CRYSTALLOGRAPHIC STUDIES ON HEN SERUM TRANSFERRIN

 

Piyali Guha Thakurta, Debi Choudhury, Rakhi Dasgupta and J. K. Dattagupta

 

Crystallography and Molecular Biology Division,Saha Institute of Nuclear Physics, 1/AF Bidhanagar. Kolkata-700064, India (piyali@cmb2.saha.ernet.in)

 

 

Serum transferrin is the major iron-transport protein in vertebrates having molecular mass ~80 kDa.

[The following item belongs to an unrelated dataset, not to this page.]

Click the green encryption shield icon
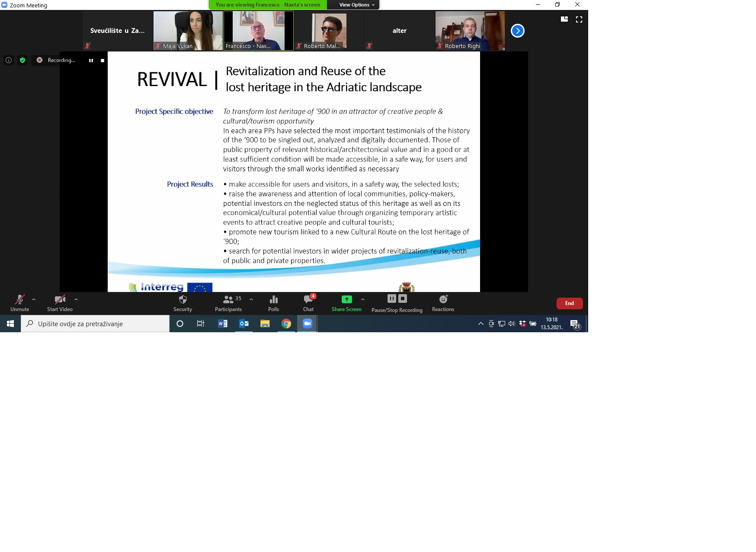Image resolution: width=756 pixels, height=552 pixels. click(x=22, y=60)
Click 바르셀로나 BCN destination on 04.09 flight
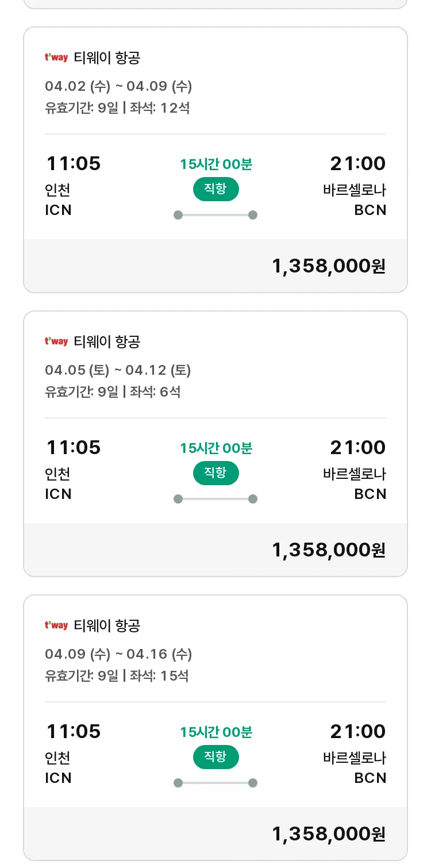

Its function depends on its ability to bind iron with very high affinity, yet to release this bound iron at the low intracellular pH. The three dimensional structure of diferric hen serum transferrin (hST) has been determined by X-ray crystallography at 2.8 resolution. The overall fold of the polypeptide chain of hST is similar to those of hen ovo transferrin (hOT), rabit serum transferrin (rST) and human lactoferrin (hLF), being delineated into two homologous lobes, each containing two dissimilar domains with one Fe3+ and one CO32-  ion bound at a specific site in each interdomain cleft. However, the relative orientations of the two lobes, which may be related to the class specificity of transferrins to recepters, is different in hST from that of hOT, rST and hLF. A number of additional hydrogen bonds between the two domains in the N- and C- lobes have been identified in this structure that might indicate a more compact structure of hST than that of hOT and hence may be correlated with its iron transport function. A pair of hydrogen bonded lysine residues, Lys209 and Lys301, close to the N-lobe iron binding site in the serum and ovo transferrins is termed as a dilysine trigger. The NZ atoms of two lysine residues in hST are 2.45 apart which is comparable to other serum transferrins but is different from that of hOT.  One carbohydrate binding site has been identified in the N- lobe at Asn52 of hST which is different from the carbohydrate binding site Asn473 of hOT present in the C- lobe. A fucose molecule has been modelled at this site.  We also have a 3.45 diffraction data set of apo- form of hST, the Cα chain trace of which has already been completed. The apo- and the holo- forms of chicken serum transferrins have been compared with each other as also with other proteins of the same family.